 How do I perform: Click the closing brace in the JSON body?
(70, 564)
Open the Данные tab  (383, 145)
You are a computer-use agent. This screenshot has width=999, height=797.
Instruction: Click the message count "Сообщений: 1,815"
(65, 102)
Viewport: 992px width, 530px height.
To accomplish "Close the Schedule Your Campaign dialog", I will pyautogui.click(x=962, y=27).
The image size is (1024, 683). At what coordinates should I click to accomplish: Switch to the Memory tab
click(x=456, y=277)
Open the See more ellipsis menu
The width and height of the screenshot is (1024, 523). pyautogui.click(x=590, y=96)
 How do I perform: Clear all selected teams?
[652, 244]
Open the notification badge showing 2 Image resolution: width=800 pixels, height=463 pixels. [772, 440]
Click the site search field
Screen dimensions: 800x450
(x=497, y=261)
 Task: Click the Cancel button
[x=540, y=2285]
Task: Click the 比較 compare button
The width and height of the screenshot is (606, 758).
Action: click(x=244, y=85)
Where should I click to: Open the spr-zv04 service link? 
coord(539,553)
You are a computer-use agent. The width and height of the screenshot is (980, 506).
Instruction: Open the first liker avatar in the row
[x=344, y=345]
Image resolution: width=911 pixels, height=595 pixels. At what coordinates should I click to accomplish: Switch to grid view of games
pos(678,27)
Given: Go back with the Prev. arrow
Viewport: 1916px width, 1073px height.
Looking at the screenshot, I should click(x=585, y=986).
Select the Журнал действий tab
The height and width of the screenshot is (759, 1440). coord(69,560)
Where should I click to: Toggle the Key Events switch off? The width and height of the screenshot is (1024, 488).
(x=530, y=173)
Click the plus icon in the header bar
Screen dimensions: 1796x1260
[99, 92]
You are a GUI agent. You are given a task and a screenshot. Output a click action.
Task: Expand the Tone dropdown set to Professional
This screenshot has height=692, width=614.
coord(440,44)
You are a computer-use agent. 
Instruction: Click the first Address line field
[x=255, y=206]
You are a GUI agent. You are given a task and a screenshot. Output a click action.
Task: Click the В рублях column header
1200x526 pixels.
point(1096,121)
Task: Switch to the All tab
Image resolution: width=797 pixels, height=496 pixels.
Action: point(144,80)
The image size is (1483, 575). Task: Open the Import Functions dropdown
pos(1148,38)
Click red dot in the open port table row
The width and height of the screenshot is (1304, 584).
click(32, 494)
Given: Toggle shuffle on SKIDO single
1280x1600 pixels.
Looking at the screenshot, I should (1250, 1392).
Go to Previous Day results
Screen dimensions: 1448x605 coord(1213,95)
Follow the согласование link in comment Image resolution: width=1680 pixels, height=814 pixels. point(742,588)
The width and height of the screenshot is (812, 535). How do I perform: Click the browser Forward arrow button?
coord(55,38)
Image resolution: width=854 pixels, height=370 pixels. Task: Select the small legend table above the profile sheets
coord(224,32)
____________________
To do >> Go through the entries and report every line with the string "computer".

Answer >>
You are a computer-use agent. This screenshot has width=999, height=797.
You are a computer-use agent. The width and height of the screenshot is (980, 506).
You are a computer-use agent. 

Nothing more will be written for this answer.